Saved data entries
::::

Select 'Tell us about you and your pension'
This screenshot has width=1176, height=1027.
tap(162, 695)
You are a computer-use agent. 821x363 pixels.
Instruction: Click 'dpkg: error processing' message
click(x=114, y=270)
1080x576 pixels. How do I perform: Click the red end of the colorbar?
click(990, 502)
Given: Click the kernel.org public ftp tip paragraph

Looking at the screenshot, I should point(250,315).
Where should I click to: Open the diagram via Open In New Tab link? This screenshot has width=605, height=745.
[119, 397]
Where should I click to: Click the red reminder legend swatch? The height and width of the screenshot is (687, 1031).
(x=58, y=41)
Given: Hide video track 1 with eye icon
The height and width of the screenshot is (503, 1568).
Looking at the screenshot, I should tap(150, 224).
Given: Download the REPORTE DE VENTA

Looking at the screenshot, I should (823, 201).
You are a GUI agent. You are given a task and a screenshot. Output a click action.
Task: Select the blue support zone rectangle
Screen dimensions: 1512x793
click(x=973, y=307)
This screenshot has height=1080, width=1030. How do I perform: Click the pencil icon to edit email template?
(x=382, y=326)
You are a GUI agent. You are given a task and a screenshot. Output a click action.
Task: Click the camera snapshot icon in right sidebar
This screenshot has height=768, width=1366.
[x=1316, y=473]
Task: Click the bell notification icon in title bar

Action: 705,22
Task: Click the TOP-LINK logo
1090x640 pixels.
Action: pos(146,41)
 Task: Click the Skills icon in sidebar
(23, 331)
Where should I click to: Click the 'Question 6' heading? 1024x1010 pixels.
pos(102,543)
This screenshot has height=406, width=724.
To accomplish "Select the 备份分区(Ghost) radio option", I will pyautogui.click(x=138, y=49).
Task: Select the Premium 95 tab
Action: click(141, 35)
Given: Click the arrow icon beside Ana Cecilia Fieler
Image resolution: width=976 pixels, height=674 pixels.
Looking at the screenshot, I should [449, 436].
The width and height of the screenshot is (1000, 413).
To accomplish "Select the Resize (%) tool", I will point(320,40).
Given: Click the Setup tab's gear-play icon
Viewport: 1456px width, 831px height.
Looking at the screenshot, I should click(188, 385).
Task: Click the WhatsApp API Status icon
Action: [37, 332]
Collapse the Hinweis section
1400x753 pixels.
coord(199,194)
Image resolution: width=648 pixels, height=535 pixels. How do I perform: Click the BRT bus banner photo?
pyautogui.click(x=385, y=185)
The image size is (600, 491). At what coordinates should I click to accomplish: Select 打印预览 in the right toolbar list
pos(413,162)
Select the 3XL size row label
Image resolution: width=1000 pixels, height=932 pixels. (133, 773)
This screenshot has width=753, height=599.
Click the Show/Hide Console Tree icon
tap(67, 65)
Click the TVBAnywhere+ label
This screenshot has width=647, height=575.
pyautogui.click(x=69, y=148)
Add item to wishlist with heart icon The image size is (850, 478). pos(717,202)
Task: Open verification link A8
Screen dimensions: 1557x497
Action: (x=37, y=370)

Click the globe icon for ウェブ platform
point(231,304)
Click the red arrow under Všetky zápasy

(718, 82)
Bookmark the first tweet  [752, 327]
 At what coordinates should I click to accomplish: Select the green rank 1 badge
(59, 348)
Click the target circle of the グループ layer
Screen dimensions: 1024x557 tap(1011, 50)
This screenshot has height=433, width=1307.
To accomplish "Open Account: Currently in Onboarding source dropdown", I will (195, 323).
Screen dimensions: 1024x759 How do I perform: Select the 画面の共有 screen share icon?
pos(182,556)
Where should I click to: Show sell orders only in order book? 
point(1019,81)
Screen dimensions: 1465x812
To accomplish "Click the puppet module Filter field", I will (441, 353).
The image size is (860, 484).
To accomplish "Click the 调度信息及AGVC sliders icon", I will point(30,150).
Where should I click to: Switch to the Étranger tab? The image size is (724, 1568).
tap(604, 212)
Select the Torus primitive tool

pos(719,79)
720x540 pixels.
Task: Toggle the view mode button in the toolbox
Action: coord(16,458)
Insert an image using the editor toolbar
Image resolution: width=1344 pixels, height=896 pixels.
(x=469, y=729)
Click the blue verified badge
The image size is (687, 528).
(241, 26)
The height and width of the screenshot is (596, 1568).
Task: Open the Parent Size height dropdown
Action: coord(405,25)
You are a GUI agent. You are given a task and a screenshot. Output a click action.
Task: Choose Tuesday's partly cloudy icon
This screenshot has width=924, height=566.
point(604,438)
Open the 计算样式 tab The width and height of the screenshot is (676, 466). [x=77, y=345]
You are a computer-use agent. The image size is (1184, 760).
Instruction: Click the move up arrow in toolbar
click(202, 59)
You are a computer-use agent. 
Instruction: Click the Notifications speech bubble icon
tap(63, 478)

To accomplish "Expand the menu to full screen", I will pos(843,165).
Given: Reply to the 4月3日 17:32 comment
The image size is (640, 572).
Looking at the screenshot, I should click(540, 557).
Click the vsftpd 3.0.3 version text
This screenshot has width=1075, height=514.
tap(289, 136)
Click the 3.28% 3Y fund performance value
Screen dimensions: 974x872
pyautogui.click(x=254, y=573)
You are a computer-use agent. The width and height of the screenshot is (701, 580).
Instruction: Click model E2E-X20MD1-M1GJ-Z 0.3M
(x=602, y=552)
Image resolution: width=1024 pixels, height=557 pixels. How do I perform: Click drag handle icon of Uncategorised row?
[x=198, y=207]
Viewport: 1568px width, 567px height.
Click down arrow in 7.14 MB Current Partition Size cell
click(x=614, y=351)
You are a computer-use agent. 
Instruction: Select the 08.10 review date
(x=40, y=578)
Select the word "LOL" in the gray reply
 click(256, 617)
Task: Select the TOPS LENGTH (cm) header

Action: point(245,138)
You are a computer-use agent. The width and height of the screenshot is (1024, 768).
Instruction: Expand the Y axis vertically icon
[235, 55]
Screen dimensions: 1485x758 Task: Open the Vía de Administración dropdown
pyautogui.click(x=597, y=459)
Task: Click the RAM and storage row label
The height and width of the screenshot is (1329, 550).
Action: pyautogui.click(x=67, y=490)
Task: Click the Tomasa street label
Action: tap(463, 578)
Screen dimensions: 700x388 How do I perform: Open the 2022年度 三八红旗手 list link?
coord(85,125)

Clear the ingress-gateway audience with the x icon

::::

Assignment:
From the data above, copy each line that holds "computer".

Answer for this exercise:
You are a computer-use agent. 821x363 pixels.
You are a computer-use agent. The image size is (1184, 760).
You are a computer-use agent. 
You are a computer-use agent. The width and height of the screenshot is (701, 580).
You are a computer-use agent. 
You are a computer-use agent. The width and height of the screenshot is (1024, 768).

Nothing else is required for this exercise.